Sorry for the silence.
> Tika's mime type detection routinely fails on fairly common files. For
> instance, every gif I've tried Tika returns application/octet-stream rather
> than image/gif.
Hmm, you're right. As no noted, the proper configuration for GIF is
missing. I'll fix that in TIKA-192.
> Plain text files without any extension also get marked
> application/octet-stream instead of text/plain.
See TIKA-154, where we just added support for automatically detecting
plain text from nothing but the document input stream.
> I loaded the xml file via:
>
> mimeTypes =
> MimeTypesFactory.create("/fullpath/tika-mimetypes.xml");
> parser = new AutoDetectParser();
> parser.setMimeTypes(mimeTypes);
>
> but apparently the config file is silently failing to be loaded, or being
> ignored, or AutoDetectParser's mime detector isn't correctly checking the
> globs or something, none of which makes any sense.

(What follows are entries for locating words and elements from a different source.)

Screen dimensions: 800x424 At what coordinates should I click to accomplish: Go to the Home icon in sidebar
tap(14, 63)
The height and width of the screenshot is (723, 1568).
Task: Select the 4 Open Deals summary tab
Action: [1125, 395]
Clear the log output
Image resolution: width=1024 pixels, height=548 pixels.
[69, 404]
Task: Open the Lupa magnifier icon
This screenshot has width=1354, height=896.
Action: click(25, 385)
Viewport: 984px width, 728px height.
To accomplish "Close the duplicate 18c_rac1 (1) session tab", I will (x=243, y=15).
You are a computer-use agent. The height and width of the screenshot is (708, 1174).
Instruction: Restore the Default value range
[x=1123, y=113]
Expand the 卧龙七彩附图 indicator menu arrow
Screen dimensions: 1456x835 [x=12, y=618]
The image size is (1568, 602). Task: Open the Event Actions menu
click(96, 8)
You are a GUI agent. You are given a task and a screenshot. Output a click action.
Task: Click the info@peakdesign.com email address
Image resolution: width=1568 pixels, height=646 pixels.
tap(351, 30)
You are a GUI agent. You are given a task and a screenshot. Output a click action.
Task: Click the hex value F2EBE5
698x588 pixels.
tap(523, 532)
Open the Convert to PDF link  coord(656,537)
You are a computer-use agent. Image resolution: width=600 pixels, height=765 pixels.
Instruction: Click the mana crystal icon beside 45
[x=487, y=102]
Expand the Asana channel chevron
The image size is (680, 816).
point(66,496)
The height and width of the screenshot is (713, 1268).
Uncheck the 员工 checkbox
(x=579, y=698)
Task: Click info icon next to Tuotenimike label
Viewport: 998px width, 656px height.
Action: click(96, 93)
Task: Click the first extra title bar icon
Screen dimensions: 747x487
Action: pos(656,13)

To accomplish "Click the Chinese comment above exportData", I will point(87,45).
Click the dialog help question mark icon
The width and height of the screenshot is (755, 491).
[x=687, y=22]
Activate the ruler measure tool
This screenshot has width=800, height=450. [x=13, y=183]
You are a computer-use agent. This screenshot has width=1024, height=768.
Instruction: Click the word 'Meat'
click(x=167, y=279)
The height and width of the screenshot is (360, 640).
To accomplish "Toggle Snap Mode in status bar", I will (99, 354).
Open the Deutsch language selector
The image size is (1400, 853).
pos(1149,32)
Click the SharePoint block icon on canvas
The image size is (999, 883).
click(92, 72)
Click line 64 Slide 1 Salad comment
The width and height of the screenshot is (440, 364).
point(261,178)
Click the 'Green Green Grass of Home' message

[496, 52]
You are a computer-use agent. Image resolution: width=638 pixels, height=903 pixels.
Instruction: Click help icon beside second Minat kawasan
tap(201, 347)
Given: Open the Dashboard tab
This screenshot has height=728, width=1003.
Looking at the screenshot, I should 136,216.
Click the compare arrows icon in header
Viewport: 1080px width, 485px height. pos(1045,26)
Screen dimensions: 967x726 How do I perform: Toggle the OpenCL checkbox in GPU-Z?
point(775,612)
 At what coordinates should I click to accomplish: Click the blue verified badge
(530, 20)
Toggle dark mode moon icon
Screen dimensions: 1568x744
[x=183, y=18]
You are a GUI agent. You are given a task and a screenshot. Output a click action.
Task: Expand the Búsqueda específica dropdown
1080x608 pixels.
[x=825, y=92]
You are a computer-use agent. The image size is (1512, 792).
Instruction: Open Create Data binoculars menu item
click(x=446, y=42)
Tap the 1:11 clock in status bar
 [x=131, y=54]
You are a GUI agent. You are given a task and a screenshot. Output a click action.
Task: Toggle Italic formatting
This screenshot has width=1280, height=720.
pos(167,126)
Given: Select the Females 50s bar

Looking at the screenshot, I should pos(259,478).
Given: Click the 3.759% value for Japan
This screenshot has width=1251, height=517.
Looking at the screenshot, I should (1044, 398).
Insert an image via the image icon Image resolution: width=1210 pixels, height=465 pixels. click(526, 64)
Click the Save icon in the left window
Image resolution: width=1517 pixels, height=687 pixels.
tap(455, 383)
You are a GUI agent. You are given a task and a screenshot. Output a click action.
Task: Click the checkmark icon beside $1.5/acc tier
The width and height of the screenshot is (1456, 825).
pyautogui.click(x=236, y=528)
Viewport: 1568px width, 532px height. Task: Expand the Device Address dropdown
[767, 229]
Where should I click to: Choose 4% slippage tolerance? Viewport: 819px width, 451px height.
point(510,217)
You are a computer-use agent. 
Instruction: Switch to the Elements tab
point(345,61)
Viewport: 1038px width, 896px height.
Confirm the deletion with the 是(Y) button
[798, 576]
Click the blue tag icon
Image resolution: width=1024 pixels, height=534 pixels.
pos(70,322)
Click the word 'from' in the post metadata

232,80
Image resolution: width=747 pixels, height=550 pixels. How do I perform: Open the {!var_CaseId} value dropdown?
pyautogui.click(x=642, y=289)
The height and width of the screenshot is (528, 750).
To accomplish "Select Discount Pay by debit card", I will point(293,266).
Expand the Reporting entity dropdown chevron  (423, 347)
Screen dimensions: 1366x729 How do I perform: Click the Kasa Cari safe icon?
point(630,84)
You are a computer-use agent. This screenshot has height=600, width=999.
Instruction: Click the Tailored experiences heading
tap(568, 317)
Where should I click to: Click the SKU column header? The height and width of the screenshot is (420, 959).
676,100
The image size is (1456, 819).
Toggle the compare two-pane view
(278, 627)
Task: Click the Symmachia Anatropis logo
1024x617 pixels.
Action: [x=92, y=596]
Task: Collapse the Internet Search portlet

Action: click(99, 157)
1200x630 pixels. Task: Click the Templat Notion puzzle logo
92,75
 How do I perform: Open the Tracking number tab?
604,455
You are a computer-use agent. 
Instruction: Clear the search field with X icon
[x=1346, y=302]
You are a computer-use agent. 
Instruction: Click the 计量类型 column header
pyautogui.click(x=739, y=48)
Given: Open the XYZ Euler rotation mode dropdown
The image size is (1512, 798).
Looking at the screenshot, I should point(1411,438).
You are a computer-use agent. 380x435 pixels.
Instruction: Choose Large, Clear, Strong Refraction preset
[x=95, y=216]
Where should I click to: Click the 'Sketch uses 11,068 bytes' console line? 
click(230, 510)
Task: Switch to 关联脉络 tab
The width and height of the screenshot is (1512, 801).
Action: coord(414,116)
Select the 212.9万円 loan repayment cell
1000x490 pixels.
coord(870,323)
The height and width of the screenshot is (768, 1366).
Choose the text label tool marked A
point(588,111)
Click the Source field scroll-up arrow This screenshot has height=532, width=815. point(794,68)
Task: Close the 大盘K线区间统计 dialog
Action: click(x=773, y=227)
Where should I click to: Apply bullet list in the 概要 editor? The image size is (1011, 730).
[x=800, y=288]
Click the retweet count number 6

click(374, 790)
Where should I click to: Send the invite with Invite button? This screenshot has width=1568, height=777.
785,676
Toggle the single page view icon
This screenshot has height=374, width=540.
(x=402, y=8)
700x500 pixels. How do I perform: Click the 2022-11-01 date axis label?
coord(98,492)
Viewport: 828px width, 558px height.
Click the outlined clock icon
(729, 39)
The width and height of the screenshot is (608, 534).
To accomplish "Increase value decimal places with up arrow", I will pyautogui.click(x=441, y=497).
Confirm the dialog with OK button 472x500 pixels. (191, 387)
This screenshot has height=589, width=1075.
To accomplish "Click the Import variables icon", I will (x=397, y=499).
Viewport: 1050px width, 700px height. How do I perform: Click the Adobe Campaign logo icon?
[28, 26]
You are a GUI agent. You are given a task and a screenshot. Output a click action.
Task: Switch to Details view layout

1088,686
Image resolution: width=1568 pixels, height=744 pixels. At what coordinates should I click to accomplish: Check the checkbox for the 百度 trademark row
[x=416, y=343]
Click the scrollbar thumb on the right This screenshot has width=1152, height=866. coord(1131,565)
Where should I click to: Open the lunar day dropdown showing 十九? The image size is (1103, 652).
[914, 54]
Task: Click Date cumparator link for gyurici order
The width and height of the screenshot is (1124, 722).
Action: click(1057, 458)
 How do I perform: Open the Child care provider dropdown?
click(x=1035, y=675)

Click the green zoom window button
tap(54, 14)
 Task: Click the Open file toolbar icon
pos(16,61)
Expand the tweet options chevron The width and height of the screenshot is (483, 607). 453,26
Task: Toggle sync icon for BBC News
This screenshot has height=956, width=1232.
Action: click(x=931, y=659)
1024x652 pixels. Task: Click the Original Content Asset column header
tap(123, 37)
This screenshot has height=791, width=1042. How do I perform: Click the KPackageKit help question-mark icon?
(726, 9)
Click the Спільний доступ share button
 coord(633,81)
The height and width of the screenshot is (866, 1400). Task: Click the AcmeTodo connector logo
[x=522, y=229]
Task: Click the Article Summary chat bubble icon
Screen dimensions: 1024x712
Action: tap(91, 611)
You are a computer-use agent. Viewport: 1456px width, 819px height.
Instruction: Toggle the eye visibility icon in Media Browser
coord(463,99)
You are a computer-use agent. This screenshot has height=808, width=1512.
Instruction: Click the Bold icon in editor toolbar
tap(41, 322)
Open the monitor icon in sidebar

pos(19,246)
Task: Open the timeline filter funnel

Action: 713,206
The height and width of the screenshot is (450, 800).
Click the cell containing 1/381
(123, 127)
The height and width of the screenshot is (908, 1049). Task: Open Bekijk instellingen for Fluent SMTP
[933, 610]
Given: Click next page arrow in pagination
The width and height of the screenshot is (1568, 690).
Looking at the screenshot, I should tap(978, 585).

Something should either
> write to stderr or throw an exception if this was the case.
Hmm, I'll look into that.
> MimeTypes doesn't have a way to listing what mime-types are registered, and
> I can't find a publicly accessible way to programatically add a new MimeType
> to the MimeTypes class. (You can add glob patterns, but not actual types.
> `new MimeType()` fails because it's called outside its package.)
Agreed, the MimeTypes class is not as user friendly as it could be.
> I've even tried creating a new tika-config.xml with the fullpath to my
> tika-mimetypes.xml in it
>
> try {
> configFile= new File("/fullpath/tika-config.xml");
> config = new TikaConfig(configFile);
> parser = new AutoDetectParser(config);
> contentHandler = getContentHandler();
> } catch (org.xml.sax.SAXException e) {
> System.err.println("cant parse " + e.getMessage());
> } catch (TikaException e) {
> System.err.println("tika exception " + e.getMessage());
> } catch (IOException e) {
> System.err.println("can't read configfile " + e.getMessage());
> }
> }
>
> but that just causes NullPointerException s to be thrown.
Where's the NPE coming from? Can you file a bug for that?
BR,
Jukka Zitting